If there’s one thing I’ve learned after 11 years of writing about the Pittsburgh Steelers, it’s this: There are three seasons: The regular season, the free agency season and the draft season (four if you count the annual schedule reveal).
If Pittsburgh doesn’t perform well in any of those seasons (for example, if the annual schedule reveal reveals too many night games in November), people will be disappointed (and when I say “disappointed,” I really mean freak out).
Such has been the case during the first few days of the NFL’s annual free agency period, a period that has seen the Steelers do exactly what everyone spent weeks predicting they would do: Not much.
To be fair, it wasn’t so much a matter of what the Steelers would do; it was more a matter of what they could do, which, again wasn’t going to be much for an organization that was up against it in terms of cap space.
For example, we were preparing for Bud Dupree to leave via free agency as far back as last spring when he was franchise tagged to the tune of nearly $16 million and a long-term deal ultimately could not be worked out. When Pittsburgh went ahead and selected Alex Highsmith in the third round of the 2020 NFL Draft, the perceived hope was that he would step in and take Dupree’s place as a starting outside linebacker in 2021.
We all thought that Mike Hilton would get huge money as a free agent and that Cam Sutton would take a little less to replace him as a slot corner.
And have you seen what offensive linemen have been commanding as free agents? Trent Williams signed a deal so huge—six years, $138 million—I had to google his name just to make sure he wasn’t a shutdown corner or something. Therefore, for anyone to think Matt Feiler, a versatile lineman who has started the past three seasons at both tackle and guard and has yet to reach the age of 30, could be retained at a deal for less than the $7 million per year the Chargers paid to lure him away, why were they thinking that?
As for the Steelers' signing outside free agents, with what money?

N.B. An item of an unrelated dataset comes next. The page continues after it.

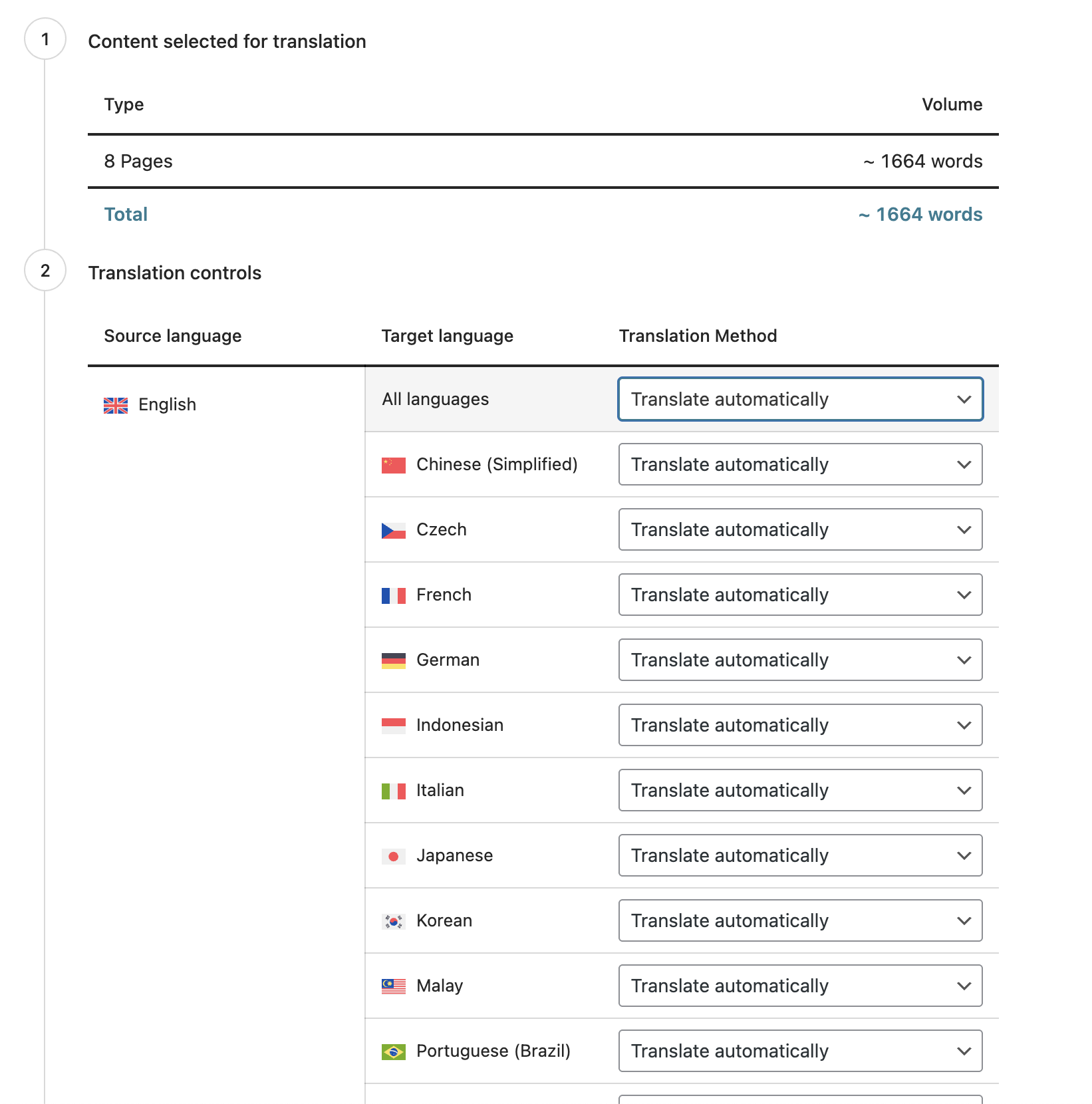1092x1104 pixels.
Task: Click the French flag icon
Action: click(x=394, y=595)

Maybe I’m old-school (I am almost 49), but I remember the days when it was acceptable that free agents would probably leave, but you had confidence that recent draft picks and UDFAs—youngsters who were clearly being groomed for promotions—could step in and do a decent enough job.

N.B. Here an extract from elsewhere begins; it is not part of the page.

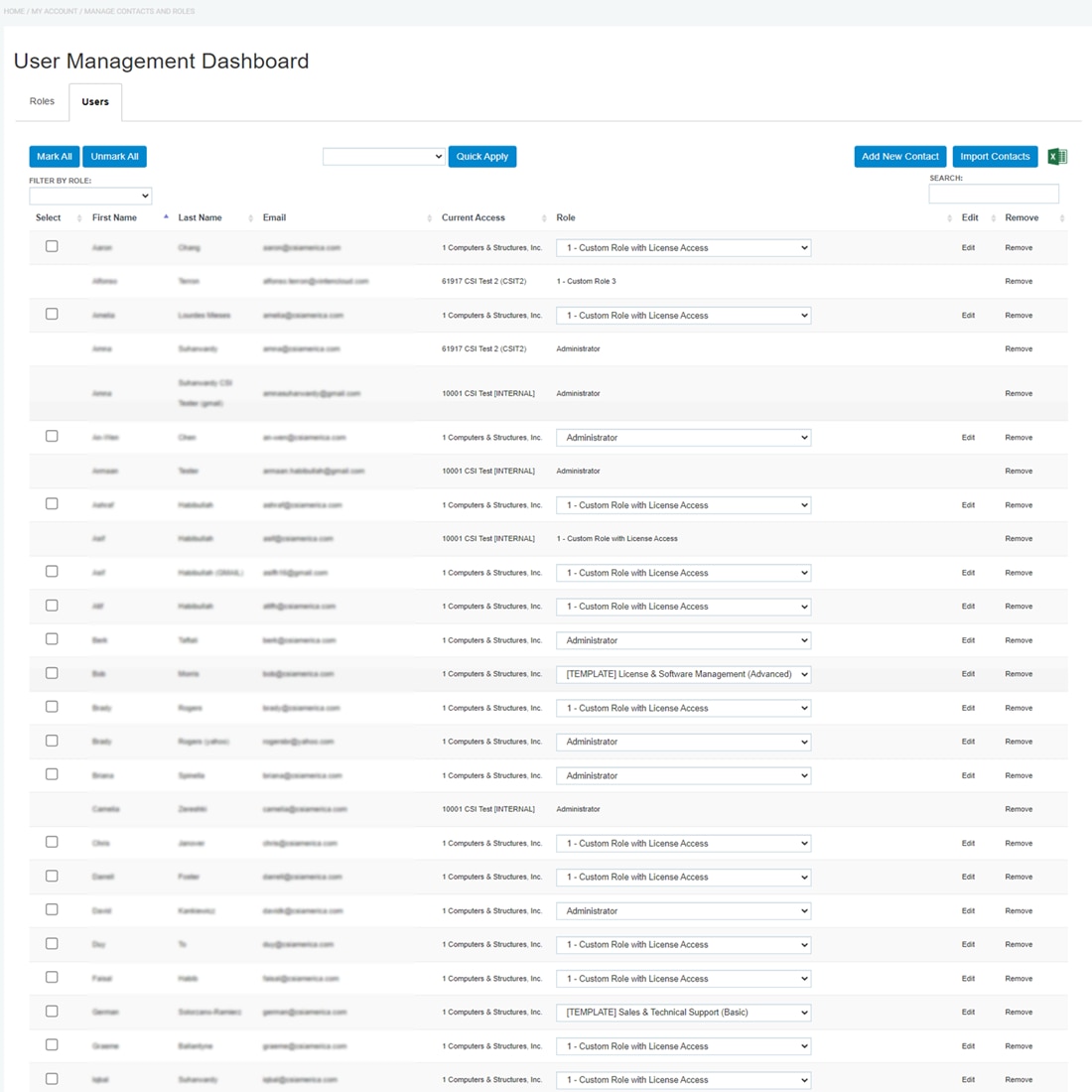
Task: Open the TEMPLATE License & Software Management role dropdown
Action: (x=683, y=674)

There wasn’t much talk about “winning” and “losing” in March. You didn’t have to read and hear the same refrains every year about how (insert team here) got better while Pittsburgh got worse.

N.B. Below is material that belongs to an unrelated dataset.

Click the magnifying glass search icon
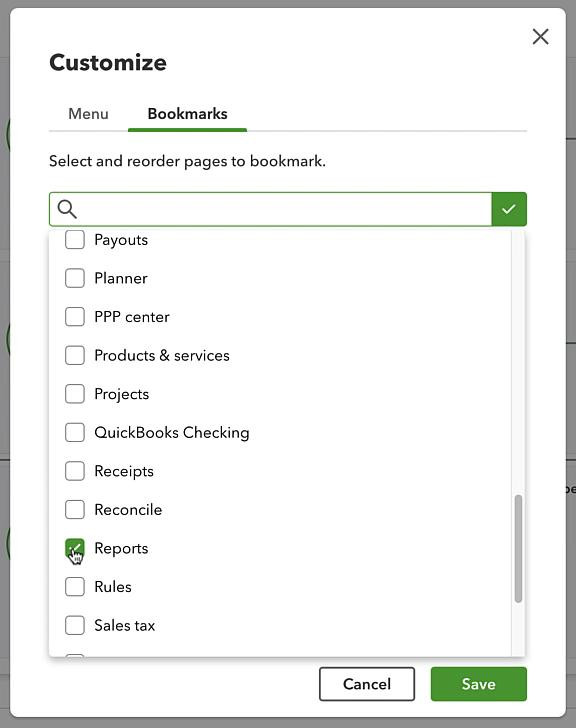Screen dimensions: 576x728 click(x=67, y=209)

You just assumed the Steelers had a plan.
For example, they obviously have plans for Zach Banner at left or right tackle; otherwise, why sign him to a two-year deal that could ultimately be worth $9 million?
Every other man/woman cave in the Greater Pittsburgh Area/Steeler Nation probably includes a video of Robert Spillane’s hit on Derrick Henry which has no doubt been playing on a continuous loop since moments after it occurred last October. Therefore, doesn’t it stand to reason that the Steelers may fancy Spillane as a potential starter at inside linebacker in 2021 alongside Devin Bush? If not, they wouldn’t have cut the very popular Vince Williams.
I’m not saying the free agency season isn’t important. What I am saying is most of the “winners” of free agency are usually coming off really bad regular seasons and have the cap space to prove it.
The Jaguars and Jets—two teams with enough combined cap room to sign an entire country—have made lots of moves. Do you expect either—Trevor Lawrence and/or Zach Wilson, be damned—to contend for anything in 2021 other than accolades from Stephen A. Smith? Me either.
That being said, I was a little surprised to learn that the Steelers re-signed JuJu Smith-Schuster to a one-year deal on Friday for $8 million. Is that a big enough move to satisfy folks? Probably not, but there was a call for Pittsburgh to sign a veteran receiver (at least when it was assumed JuJu was leaving), and four years into his career, Smith-Schuster certainly fits the bill. Could Pittsburgh have found a better receiver from outside the organization for that kind of money? Doubtful.
In conclusion, I’m not saying the Steelers haven’t gotten worse thanks to some departures and their lack of a major deal (at least for someone from the outside). What I am saying is maybe they haven’t gotten worse.
Understand? No? OK, continue to freak out, but save some energy for the draft season.